● Required action:
Transcribe the lines below exactly, beginning with the line that holds "Task: Switch to Original audio mode" and ending with the final line, both included. Pictures are to be left out.

-=-=-=-=-

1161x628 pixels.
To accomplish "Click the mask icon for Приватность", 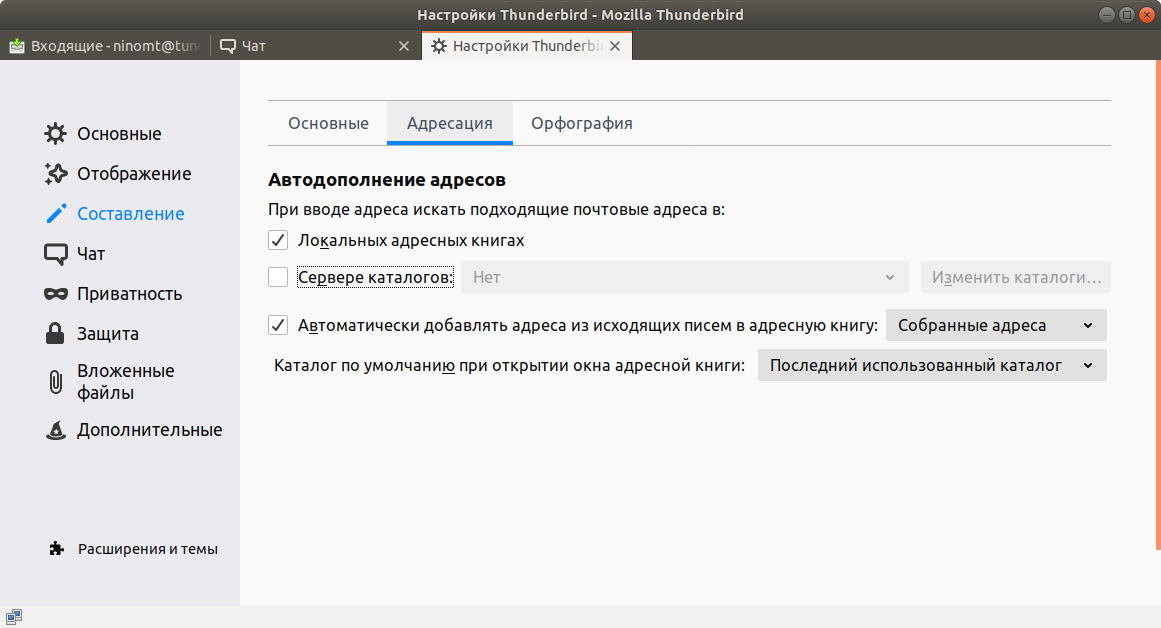I will pyautogui.click(x=56, y=294).
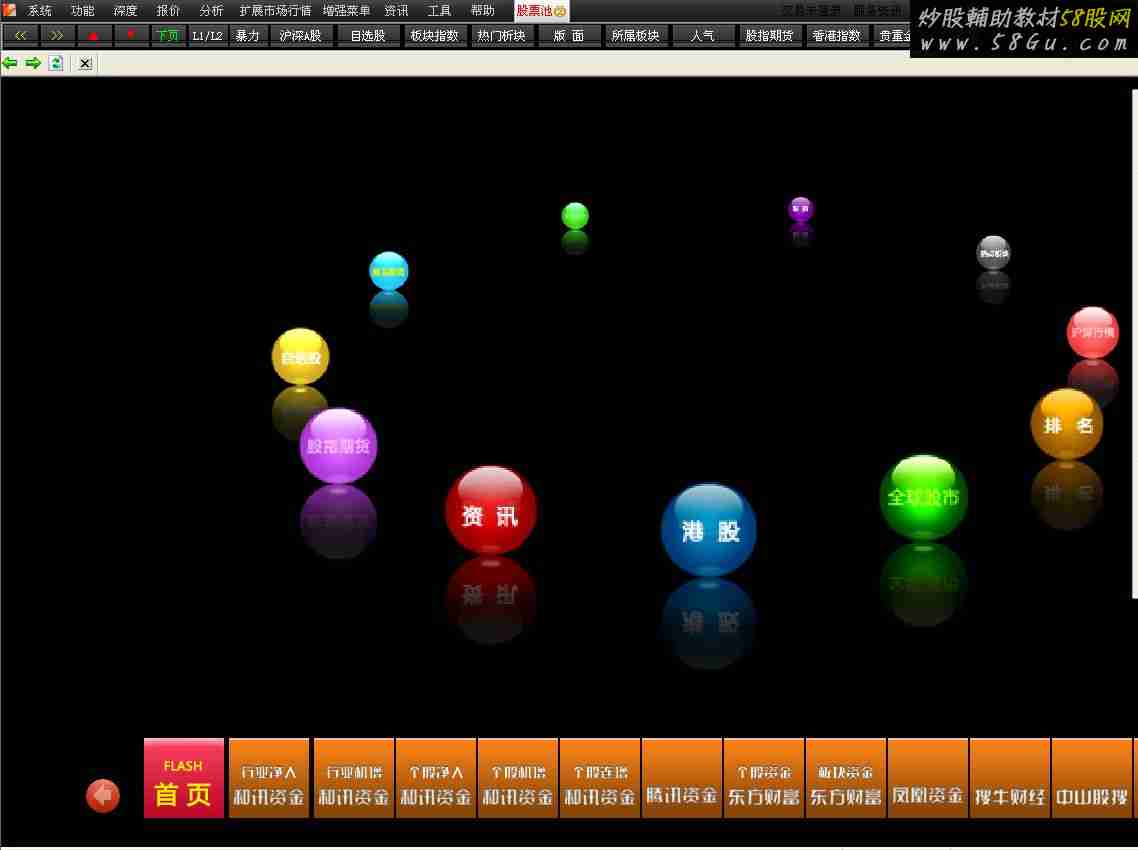Viewport: 1138px width, 850px height.
Task: Open the purple 股指期货 sphere
Action: tap(338, 446)
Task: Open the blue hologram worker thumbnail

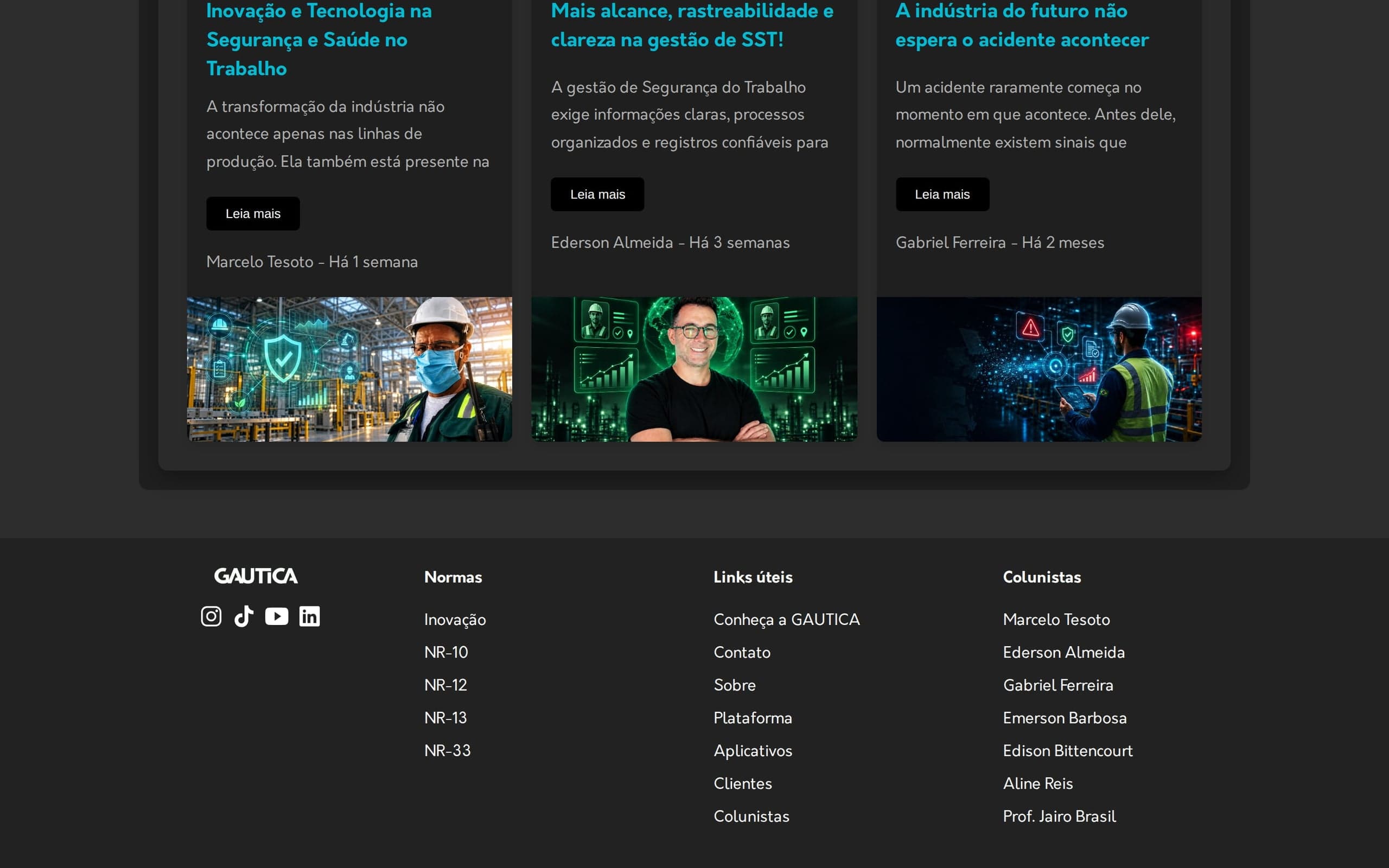Action: tap(1039, 369)
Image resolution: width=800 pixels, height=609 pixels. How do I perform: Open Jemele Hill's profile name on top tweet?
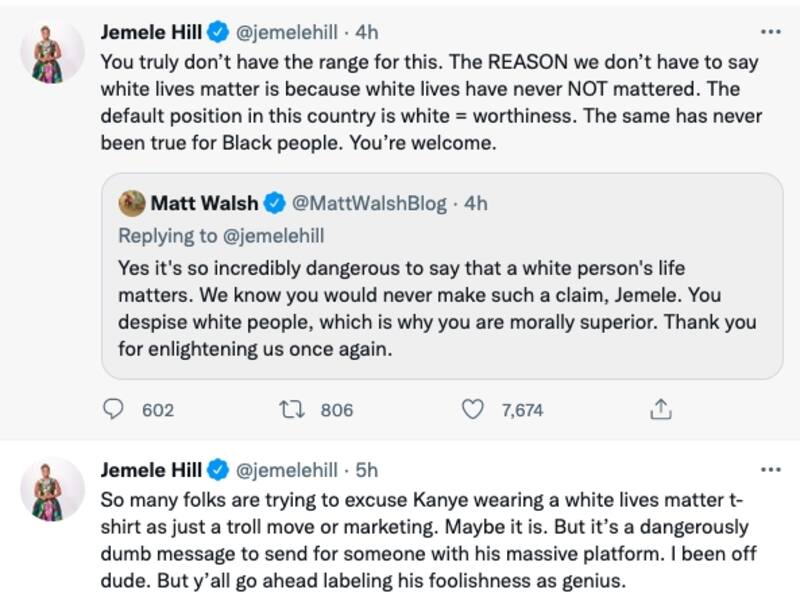151,33
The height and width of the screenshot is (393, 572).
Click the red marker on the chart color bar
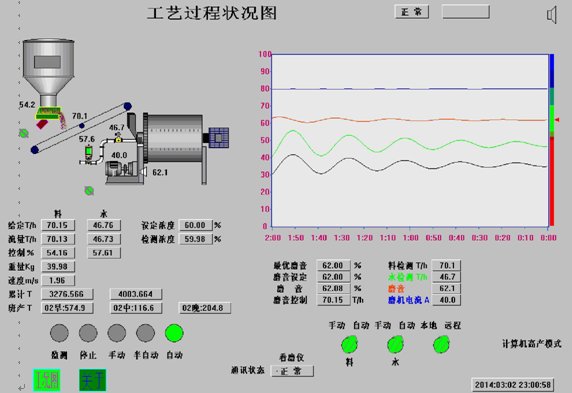coord(557,120)
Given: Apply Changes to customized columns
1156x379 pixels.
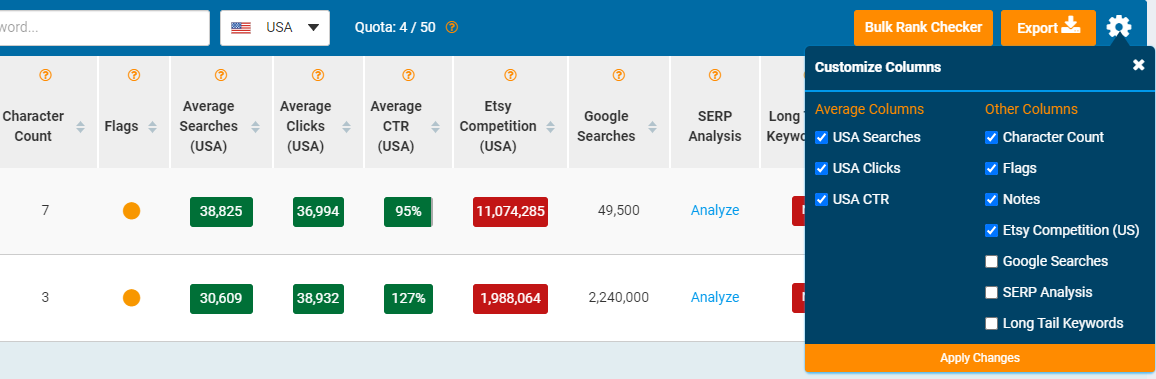Looking at the screenshot, I should pos(980,358).
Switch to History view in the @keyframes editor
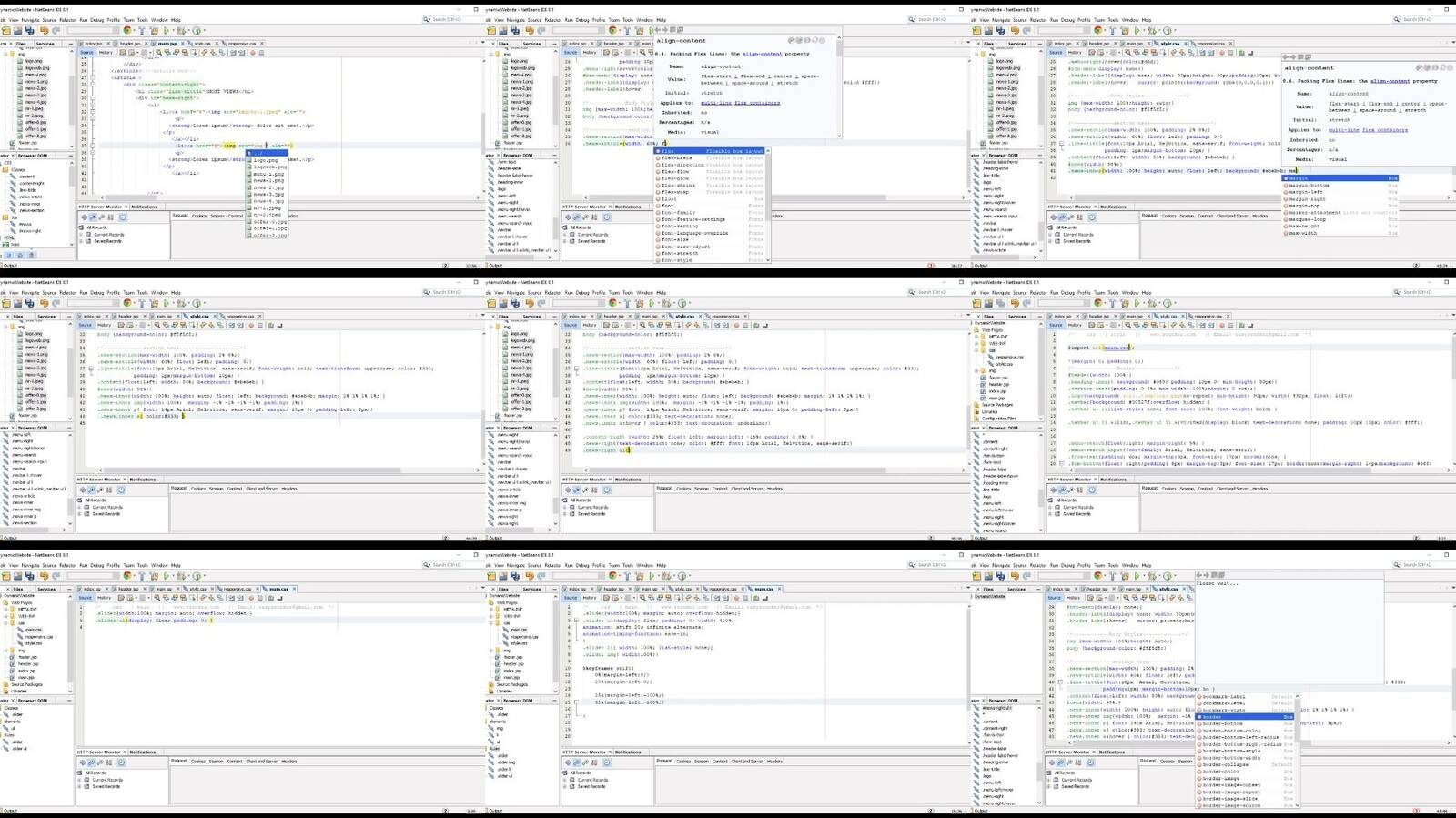The height and width of the screenshot is (818, 1456). pos(590,598)
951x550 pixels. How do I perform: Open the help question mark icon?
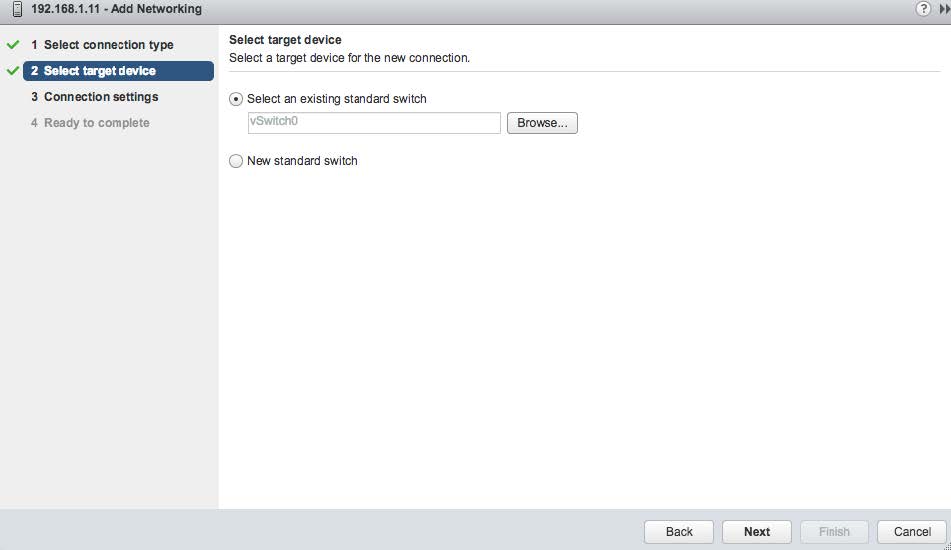[x=922, y=9]
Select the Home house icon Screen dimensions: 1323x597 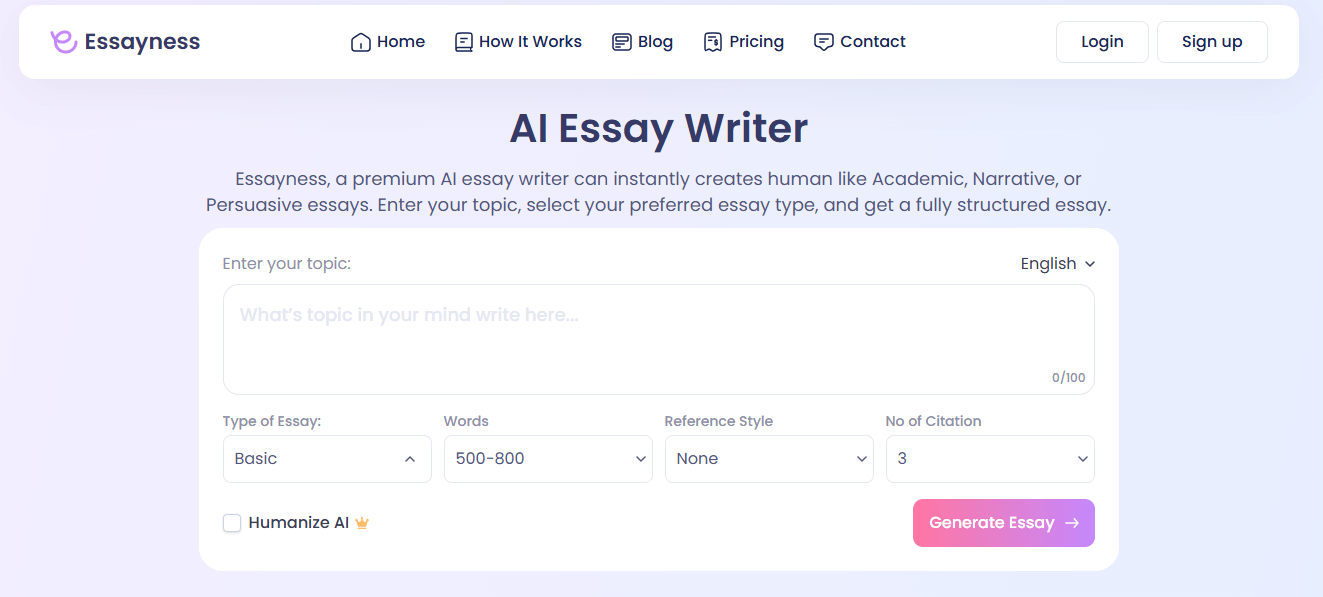pos(360,41)
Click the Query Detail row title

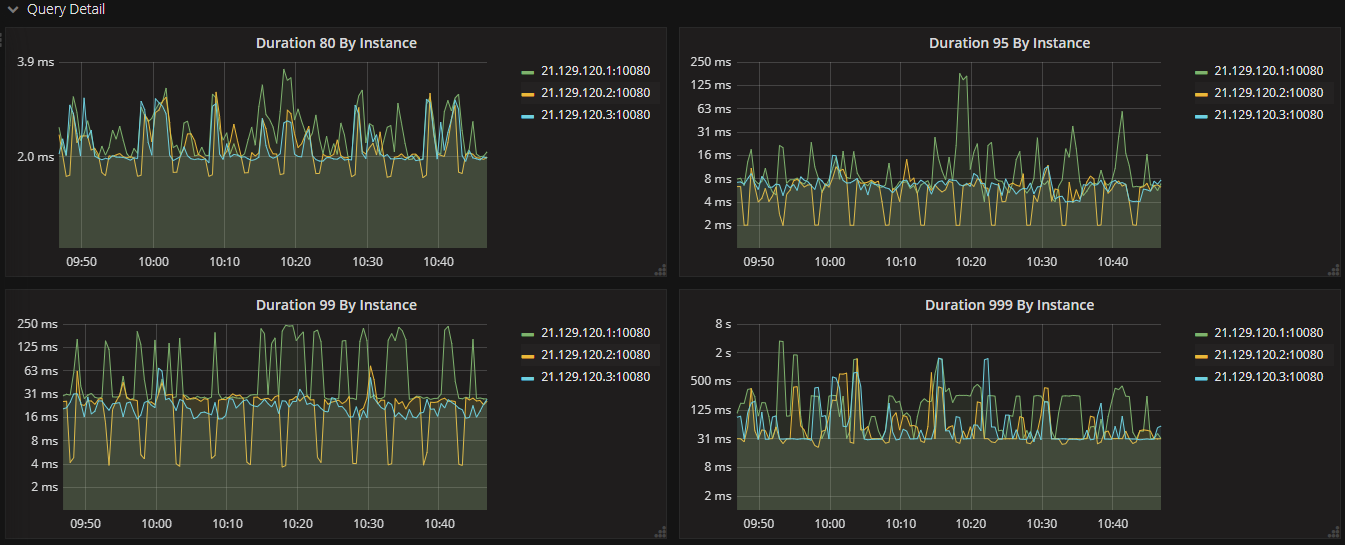(66, 10)
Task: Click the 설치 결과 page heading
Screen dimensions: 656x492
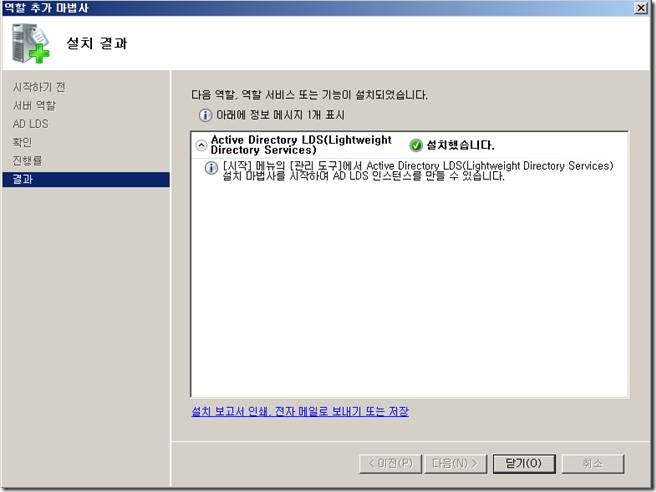Action: click(97, 43)
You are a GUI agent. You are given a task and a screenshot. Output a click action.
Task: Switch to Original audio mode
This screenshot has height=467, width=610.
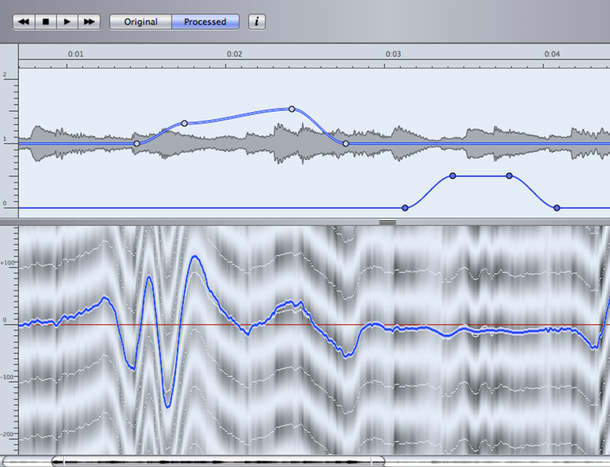point(140,21)
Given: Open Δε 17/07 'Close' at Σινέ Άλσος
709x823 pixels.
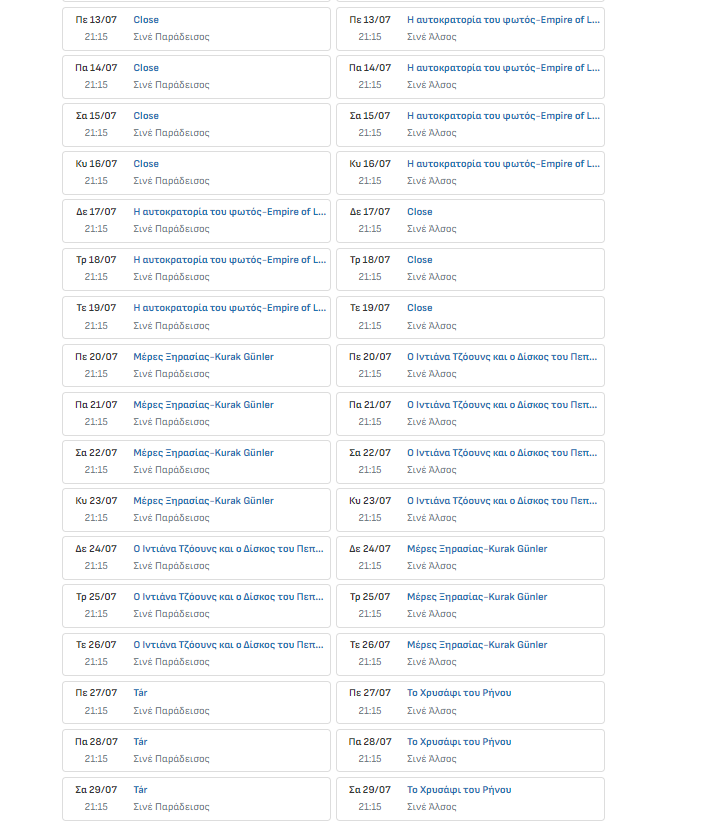Looking at the screenshot, I should pos(420,212).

-=-=-=-=-

● Written solution:
Task: Switch to Original audio mode
This screenshot has height=467, width=610.
point(140,21)
Given: Open Δε 17/07 'Close' at Σινέ Άλσος
709x823 pixels.
Looking at the screenshot, I should pos(420,212).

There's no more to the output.